- WHAT THE EXERCISE ASKS: Print the records below from the first line through the line containing "You are a computer-use agent. Screen", both included, word for word.

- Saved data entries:

--------------------------------

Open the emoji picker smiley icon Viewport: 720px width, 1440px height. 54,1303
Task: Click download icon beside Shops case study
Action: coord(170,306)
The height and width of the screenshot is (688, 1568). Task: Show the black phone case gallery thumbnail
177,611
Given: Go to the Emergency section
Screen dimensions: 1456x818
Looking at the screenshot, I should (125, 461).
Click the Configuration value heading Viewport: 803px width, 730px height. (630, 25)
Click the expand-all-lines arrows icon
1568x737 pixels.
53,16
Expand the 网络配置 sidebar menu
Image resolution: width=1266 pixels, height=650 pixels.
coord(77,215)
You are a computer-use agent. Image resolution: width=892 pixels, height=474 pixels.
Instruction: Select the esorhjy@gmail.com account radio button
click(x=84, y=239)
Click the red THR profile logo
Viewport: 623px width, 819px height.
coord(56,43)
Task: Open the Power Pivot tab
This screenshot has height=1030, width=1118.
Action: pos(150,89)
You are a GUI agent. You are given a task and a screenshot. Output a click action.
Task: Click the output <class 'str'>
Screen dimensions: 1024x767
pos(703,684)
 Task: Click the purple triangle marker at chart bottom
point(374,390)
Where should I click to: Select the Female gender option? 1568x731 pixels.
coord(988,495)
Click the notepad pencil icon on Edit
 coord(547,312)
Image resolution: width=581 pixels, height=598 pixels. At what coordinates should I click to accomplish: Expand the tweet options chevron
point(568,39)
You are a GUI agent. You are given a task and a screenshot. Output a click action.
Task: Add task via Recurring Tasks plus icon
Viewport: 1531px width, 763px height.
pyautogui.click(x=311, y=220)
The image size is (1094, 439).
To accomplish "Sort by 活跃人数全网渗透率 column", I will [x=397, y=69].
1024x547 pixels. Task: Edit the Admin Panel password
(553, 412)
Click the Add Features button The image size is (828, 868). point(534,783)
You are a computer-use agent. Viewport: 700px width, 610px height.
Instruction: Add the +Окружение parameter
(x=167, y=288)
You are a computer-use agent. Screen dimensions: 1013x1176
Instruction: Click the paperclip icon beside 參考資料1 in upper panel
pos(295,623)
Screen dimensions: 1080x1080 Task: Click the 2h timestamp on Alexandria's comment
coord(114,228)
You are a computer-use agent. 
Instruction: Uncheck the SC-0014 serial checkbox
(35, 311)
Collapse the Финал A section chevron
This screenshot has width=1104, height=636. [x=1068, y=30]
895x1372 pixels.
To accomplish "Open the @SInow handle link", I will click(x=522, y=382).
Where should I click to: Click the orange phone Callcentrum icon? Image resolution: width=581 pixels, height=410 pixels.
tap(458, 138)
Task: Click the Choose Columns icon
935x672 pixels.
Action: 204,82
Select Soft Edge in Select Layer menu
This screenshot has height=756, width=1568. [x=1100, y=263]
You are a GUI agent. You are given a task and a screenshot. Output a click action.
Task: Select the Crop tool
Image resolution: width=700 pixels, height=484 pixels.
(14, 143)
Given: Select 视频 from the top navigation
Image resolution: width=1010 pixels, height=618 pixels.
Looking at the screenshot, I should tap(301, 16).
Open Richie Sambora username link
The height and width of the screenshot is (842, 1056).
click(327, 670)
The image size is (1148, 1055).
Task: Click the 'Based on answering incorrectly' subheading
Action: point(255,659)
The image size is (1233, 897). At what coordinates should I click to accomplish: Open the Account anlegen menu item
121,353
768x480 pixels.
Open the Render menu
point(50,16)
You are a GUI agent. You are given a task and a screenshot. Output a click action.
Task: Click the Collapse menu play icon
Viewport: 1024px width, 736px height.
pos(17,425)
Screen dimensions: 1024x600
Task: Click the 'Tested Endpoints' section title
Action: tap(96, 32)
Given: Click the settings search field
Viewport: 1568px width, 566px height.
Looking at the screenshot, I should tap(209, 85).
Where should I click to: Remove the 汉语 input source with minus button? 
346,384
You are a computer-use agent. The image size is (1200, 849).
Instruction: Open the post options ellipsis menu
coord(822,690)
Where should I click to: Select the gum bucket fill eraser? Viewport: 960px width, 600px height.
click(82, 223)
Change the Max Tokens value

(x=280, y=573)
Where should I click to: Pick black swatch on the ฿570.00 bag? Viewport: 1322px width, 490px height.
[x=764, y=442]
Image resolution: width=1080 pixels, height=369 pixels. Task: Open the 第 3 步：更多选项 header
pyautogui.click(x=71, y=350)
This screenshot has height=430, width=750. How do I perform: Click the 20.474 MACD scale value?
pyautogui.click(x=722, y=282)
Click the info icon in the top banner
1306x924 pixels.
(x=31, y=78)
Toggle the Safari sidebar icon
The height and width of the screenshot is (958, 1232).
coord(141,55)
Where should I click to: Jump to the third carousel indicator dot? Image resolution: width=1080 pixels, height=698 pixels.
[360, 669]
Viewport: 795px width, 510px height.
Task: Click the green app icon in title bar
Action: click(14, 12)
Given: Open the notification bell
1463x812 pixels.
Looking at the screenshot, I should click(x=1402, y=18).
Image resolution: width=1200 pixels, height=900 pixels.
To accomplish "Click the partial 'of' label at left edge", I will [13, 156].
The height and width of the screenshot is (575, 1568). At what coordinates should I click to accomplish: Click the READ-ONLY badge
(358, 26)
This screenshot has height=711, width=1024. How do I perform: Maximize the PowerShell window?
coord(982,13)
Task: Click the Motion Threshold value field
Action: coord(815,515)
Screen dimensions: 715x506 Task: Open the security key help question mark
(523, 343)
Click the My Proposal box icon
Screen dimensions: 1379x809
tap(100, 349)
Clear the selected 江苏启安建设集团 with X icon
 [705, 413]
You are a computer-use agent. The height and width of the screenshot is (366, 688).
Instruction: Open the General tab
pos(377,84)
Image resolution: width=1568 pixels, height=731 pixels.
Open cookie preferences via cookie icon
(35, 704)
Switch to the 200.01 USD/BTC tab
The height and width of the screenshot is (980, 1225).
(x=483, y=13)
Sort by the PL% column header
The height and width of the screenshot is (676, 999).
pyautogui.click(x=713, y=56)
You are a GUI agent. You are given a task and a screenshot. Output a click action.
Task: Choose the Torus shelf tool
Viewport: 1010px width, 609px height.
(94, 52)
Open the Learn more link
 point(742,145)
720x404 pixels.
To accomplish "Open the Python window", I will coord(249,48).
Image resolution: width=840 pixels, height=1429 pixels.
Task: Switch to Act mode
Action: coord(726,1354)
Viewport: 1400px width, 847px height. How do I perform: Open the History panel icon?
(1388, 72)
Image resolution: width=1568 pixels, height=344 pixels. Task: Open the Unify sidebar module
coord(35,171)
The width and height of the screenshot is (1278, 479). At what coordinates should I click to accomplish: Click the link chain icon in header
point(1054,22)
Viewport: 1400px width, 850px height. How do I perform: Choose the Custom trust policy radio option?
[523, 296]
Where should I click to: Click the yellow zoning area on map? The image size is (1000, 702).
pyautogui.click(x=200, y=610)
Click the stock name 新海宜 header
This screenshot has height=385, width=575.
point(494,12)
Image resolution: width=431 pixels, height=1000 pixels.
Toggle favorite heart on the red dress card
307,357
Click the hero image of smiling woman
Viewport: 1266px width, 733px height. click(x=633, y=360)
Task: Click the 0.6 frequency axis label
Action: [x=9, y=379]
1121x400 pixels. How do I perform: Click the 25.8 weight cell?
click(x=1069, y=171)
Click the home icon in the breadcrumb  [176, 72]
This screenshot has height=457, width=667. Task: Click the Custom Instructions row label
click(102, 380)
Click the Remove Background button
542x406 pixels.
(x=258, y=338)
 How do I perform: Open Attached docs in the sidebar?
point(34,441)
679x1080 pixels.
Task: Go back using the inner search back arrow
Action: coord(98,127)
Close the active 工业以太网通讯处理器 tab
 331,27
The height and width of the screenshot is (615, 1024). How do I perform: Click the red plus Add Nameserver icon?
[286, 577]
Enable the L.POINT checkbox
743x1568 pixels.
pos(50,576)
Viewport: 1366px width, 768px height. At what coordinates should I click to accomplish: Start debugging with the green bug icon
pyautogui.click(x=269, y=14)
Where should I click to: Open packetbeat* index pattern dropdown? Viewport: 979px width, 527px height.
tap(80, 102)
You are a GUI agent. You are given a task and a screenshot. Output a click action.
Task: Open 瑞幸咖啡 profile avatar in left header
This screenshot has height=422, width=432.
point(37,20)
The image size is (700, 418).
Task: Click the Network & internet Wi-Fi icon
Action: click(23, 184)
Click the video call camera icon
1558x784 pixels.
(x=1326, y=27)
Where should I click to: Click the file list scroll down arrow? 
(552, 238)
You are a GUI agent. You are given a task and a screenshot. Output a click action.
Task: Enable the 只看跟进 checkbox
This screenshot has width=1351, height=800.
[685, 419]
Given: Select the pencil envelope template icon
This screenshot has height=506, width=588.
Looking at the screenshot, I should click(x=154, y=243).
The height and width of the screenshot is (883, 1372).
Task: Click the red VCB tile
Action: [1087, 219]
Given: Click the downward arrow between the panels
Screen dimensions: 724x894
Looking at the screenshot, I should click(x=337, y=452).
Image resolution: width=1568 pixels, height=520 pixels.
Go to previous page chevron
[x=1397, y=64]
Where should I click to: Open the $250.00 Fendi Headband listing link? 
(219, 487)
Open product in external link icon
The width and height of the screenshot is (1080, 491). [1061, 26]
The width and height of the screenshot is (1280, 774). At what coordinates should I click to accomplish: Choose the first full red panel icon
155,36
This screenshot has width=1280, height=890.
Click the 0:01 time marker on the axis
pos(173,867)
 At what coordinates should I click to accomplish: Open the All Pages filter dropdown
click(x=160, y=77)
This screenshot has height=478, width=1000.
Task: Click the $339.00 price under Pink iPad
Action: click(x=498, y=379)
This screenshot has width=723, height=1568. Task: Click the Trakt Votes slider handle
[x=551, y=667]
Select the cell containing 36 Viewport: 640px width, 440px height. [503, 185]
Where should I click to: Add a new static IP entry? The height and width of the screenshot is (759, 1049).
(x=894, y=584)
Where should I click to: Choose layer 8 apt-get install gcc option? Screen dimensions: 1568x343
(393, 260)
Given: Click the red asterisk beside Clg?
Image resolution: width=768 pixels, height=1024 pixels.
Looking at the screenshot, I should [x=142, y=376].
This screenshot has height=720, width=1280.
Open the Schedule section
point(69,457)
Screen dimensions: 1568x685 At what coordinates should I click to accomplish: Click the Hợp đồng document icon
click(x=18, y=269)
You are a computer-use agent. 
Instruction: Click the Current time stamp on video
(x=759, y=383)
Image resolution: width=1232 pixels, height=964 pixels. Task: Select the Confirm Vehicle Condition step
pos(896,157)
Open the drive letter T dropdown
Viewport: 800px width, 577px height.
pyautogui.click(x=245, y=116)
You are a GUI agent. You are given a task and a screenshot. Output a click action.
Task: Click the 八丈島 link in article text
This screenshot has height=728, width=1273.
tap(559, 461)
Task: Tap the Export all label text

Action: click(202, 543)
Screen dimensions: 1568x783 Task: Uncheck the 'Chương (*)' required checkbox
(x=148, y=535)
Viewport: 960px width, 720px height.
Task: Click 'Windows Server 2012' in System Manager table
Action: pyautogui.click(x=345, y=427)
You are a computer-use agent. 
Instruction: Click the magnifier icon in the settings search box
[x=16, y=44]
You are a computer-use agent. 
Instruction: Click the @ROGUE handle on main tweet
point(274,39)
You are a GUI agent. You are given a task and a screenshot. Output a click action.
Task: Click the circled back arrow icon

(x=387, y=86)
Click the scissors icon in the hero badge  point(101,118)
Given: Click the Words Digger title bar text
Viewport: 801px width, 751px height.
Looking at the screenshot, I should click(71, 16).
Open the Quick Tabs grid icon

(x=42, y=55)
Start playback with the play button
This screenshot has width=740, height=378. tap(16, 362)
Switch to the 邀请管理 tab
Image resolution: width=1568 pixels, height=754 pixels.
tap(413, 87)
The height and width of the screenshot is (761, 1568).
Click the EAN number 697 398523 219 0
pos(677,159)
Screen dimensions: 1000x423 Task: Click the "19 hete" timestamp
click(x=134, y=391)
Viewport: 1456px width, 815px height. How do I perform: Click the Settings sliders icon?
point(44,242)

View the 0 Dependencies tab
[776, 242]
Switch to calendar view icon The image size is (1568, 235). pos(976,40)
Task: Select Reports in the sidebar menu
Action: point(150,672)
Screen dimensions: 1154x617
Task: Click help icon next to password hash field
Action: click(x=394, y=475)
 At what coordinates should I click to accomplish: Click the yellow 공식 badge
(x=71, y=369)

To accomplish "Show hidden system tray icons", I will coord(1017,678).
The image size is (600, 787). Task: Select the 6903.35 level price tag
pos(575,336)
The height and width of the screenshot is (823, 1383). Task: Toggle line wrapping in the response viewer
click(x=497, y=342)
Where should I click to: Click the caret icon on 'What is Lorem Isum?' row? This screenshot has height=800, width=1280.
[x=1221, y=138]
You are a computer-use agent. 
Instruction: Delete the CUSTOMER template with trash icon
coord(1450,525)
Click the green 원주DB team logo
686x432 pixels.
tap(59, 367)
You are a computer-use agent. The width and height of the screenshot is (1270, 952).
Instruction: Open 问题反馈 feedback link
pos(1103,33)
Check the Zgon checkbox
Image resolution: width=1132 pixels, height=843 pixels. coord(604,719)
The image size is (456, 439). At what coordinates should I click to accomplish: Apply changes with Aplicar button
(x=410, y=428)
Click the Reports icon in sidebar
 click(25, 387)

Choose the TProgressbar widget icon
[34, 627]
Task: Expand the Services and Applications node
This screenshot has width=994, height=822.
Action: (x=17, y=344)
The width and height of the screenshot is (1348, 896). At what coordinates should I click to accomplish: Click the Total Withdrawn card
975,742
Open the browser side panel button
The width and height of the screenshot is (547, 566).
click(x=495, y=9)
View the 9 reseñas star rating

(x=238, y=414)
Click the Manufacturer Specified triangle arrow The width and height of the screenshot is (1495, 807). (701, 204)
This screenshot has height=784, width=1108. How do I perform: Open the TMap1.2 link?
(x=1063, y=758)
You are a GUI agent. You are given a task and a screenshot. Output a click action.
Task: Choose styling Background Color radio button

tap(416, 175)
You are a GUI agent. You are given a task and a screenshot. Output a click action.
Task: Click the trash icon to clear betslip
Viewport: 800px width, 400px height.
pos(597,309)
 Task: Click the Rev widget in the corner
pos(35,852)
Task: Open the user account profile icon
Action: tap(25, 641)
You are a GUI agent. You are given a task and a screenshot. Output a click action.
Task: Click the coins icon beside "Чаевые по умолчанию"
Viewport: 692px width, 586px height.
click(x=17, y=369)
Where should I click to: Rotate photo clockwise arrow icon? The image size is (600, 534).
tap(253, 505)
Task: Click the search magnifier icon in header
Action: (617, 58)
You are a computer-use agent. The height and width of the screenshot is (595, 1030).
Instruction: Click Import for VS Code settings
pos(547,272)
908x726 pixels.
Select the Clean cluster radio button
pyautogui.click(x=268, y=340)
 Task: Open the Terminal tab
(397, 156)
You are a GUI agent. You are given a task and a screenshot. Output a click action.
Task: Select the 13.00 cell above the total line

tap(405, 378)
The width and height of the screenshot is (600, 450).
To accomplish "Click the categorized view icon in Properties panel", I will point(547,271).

--------------------------------

- SOLUTION TO THIS EXERCISE:
Open the emoji picker smiley icon Viewport: 720px width, 1440px height. 54,1303
Task: Click download icon beside Shops case study
Action: coord(170,306)
The height and width of the screenshot is (688, 1568). Task: Show the black phone case gallery thumbnail
177,611
Given: Go to the Emergency section
Screen dimensions: 1456x818
Looking at the screenshot, I should (125, 461).
Click the Configuration value heading Viewport: 803px width, 730px height. (630, 25)
Click the expand-all-lines arrows icon
1568x737 pixels.
53,16
Expand the 网络配置 sidebar menu
Image resolution: width=1266 pixels, height=650 pixels.
coord(77,215)
You are a computer-use agent. Image resolution: width=892 pixels, height=474 pixels.
Instruction: Select the esorhjy@gmail.com account radio button
click(x=84, y=239)
Click the red THR profile logo
Viewport: 623px width, 819px height.
coord(56,43)
Task: Open the Power Pivot tab
This screenshot has height=1030, width=1118.
Action: pos(150,89)
You are a GUI agent. You are given a task and a screenshot. Output a click action.
Task: Click the output <class 'str'>
Screen dimensions: 1024x767
pos(703,684)
 Task: Click the purple triangle marker at chart bottom
point(374,390)
Where should I click to: Select the Female gender option? 1568x731 pixels.
coord(988,495)
Click the notepad pencil icon on Edit
 coord(547,312)
Image resolution: width=581 pixels, height=598 pixels. At what coordinates should I click to accomplish: Expand the tweet options chevron
point(568,39)
You are a GUI agent. You are given a task and a screenshot. Output a click action.
Task: Add task via Recurring Tasks plus icon
Viewport: 1531px width, 763px height.
pyautogui.click(x=311, y=220)
The image size is (1094, 439).
To accomplish "Sort by 活跃人数全网渗透率 column", I will [x=397, y=69].
1024x547 pixels. Task: Edit the Admin Panel password
(553, 412)
Click the Add Features button The image size is (828, 868). point(534,783)
You are a computer-use agent. Viewport: 700px width, 610px height.
Instruction: Add the +Окружение parameter
(x=167, y=288)
You are a computer-use agent. Screen dimensions: 1013x1176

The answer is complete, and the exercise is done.